> **TASK BRIEF**
Word for word, restate the listing that follows and leave out the images.

> **DATASET RECORDS**
######
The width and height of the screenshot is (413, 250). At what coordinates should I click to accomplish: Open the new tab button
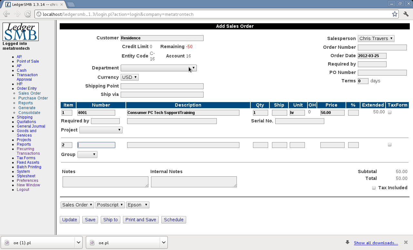(71, 5)
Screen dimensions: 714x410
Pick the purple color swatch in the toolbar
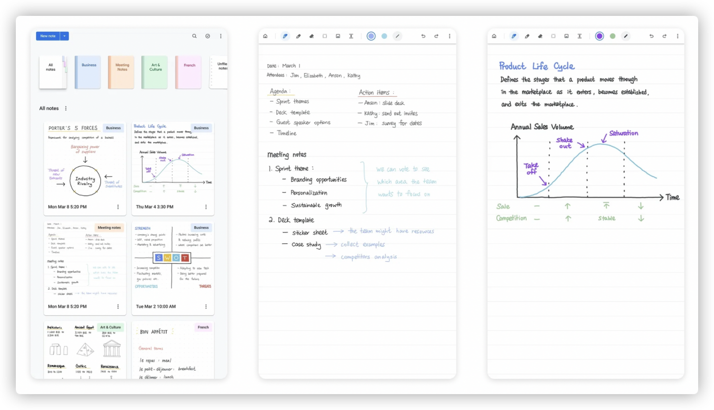click(599, 36)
######
> **SOLUTION TO THIS PROBLEM**
The width and height of the screenshot is (413, 250). At what coordinates should I click to accomplish: Open the new tab button
(71, 5)
Screen dimensions: 714x410
Pick the purple color swatch in the toolbar
click(599, 36)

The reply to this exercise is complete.